La prudence impose de ne pas tirer de conclusions finales sur la réponse de la Nouvelle-Zélande face à la pandémie de Covid-19, tant le chemin paraît encore long. Les premiers mois permettent à tout le moins d’observer comment cette monarchie parlementaire australe a pu tirer parti de son appareil législatif et institutionnel, et confirmer que son caractère démocratique était en bonne santé.

 

 

[i] Pour un extrait du discours du 19 mars 2020 : https://www.nzherald.co.nz/nz/news/article.cfm?c_id=1&objectid=12318284.

[ii] La plupart reprenaient le titre du Washington Post : « New Zealand isn’t just flattening the curve. It’s squashing it », 7 avril 2020.

[iii] Les textes législatifs peuvent tous être consultés sur le site http://www.legislation.govt.nz.

[iv] En 2011, un état d’urgence nationale a été déclaré en réponse au tremblement de terre de Canterbury, en application du CDEM, non pas en raison de l’ampleur de la menace, mais parce que la situation locale impliquait de mobiliser des ressources majeures, au-delà des compétences des autorités locales.

[v] Sections 70 et 71 du CDEM. Les différentes déclarations sont publiées dans la Gazette de Nouvelle-Zélande : https://gazette.govt.nz.

[vi] Voir le commentaire du professeur Andrew Geddis, 5 avril 2020 : https://thespinoff.co.nz/politics/05-04-2020/the-lockdown-has-a-new-legal-basis-but-does-it-makes-the-rules-any-clearer/.

[vii] Parliamentary Practice in New Zealand, Chapter 43, Emergency Powers.

[viii] https://www.parliament.nz/en/pb/sc/scl/epidemic-response/.

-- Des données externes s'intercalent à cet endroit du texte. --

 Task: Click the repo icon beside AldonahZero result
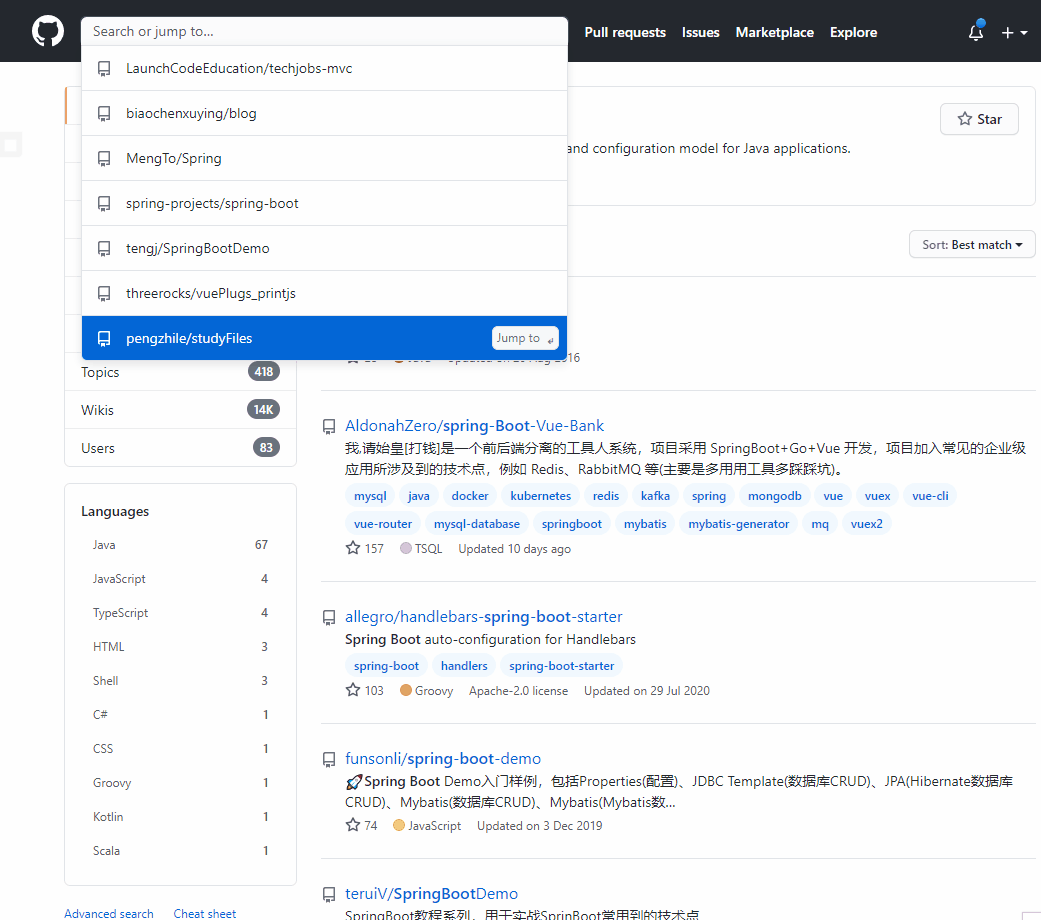coord(329,426)
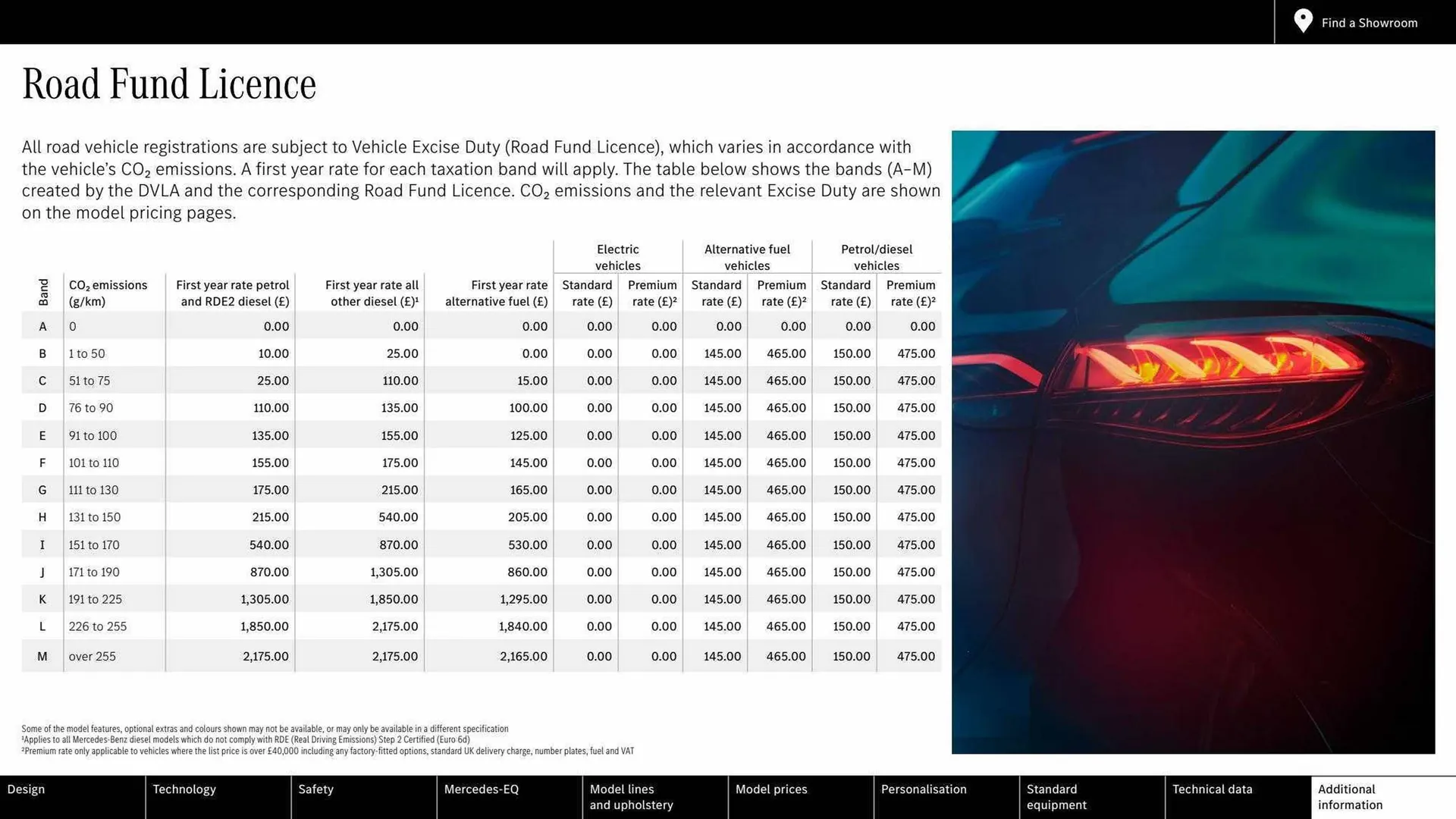
Task: Click the location pin icon
Action: [x=1302, y=21]
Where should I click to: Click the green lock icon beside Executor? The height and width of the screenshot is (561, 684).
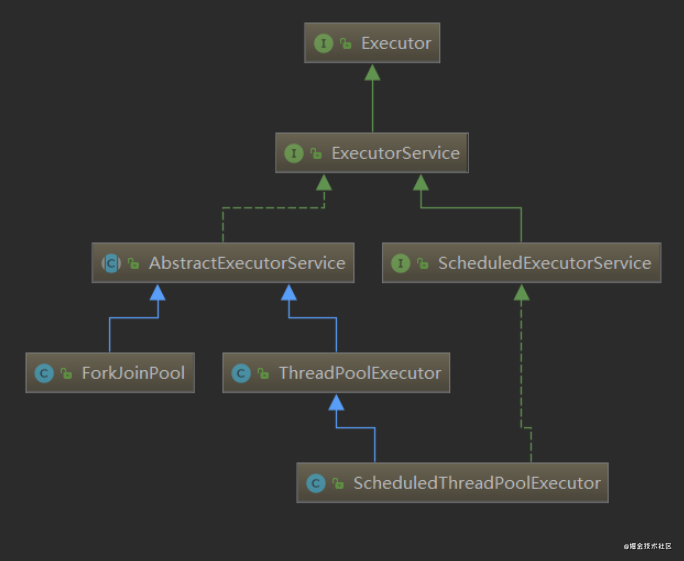click(345, 43)
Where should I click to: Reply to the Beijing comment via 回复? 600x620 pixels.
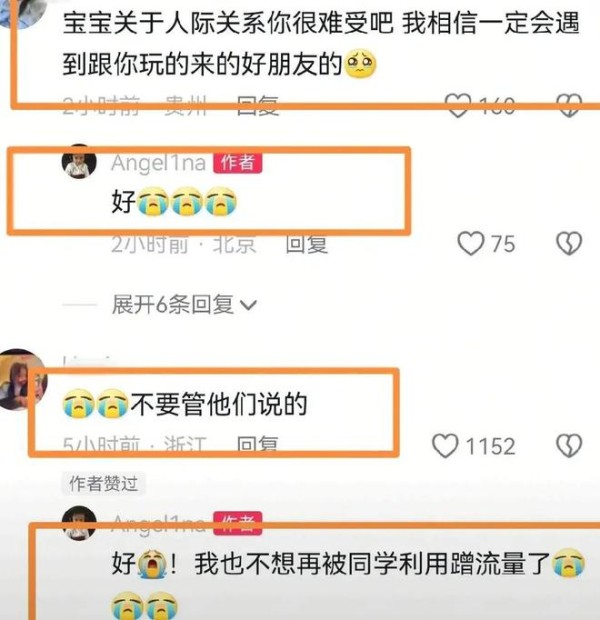coord(307,244)
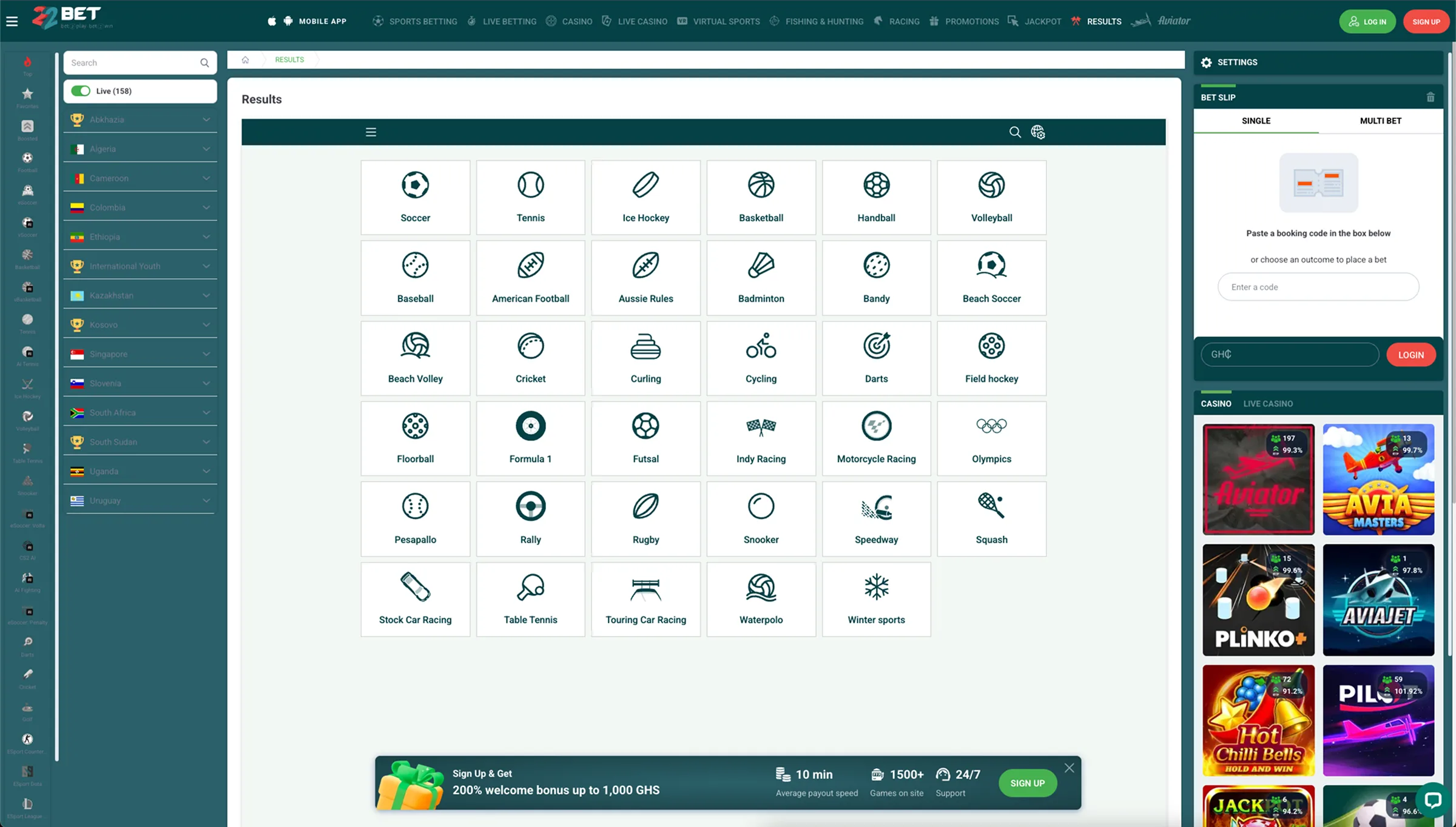This screenshot has height=827, width=1456.
Task: Select the Soccer sport icon in Results
Action: pyautogui.click(x=415, y=197)
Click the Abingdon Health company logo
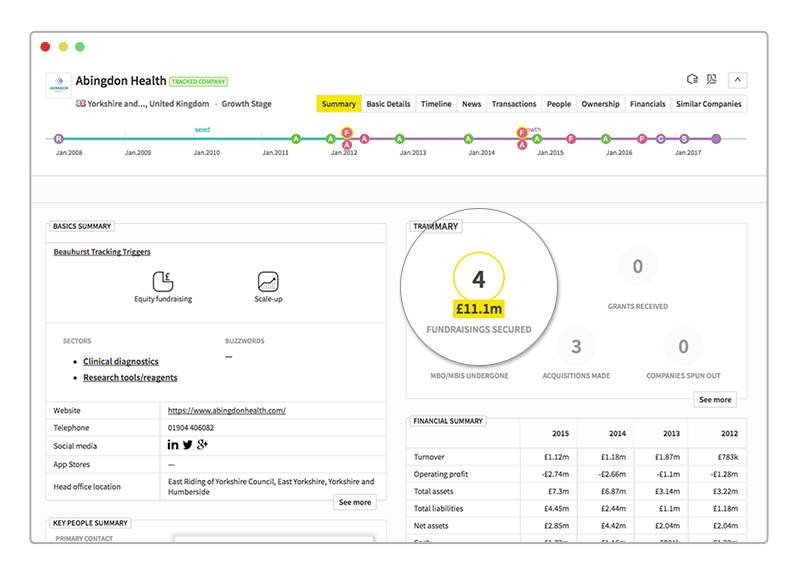 (x=59, y=85)
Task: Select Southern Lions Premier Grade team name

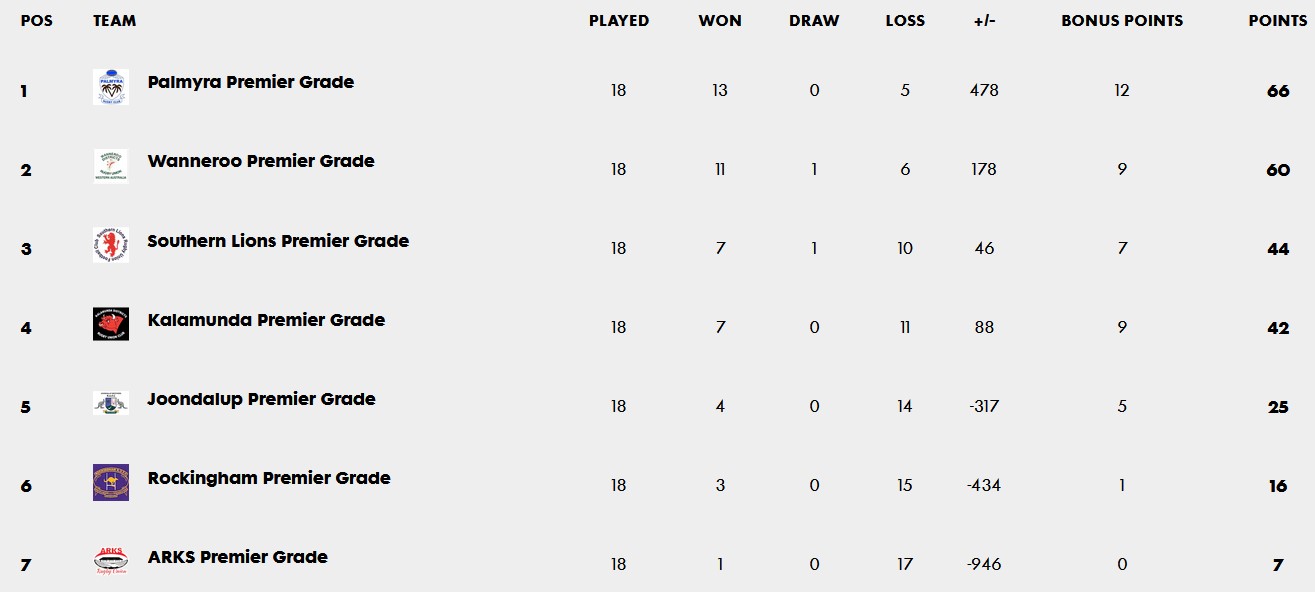Action: pos(278,241)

[ix] A l’instar du Tauranga City Council ayant décidé de fermer Mauo, un mont populaire dans la région de la Bay of Plenty, les chemins de randonnée ne permettant pas de respecter la distance des 2 m.

[x] https://www.rnz.co.nz/news/in-depth/413538/covid-19-prisoners-in-cells-up-to-23-hours-a-day-guards. Au moment de la rédaction de ce billet, certaines sources médiatiques à la fiabilité incertaine évoquent une demande déposée auprès de la High Court par deux demandeurs contre Jacinda Arden pour excès de pouvoir. Cette information ne peut pas être clairement vérifiée à ce stade. Au vu des éléments fournis, cette requête paraît difficilement recevable. https://www.stuff.co.nz/national/crime/121078372/coronavirus-two-claiming-lockdown-makes-them-illegally-detained-sue-jacinda-ardern.

[xi] https://worldpopulationreview.com/countries/new-zealand-population/.

[xii] Informations générales tirées du cours du professeur Alexander Gillespie, « Legal systems and Societies », University of Waikato.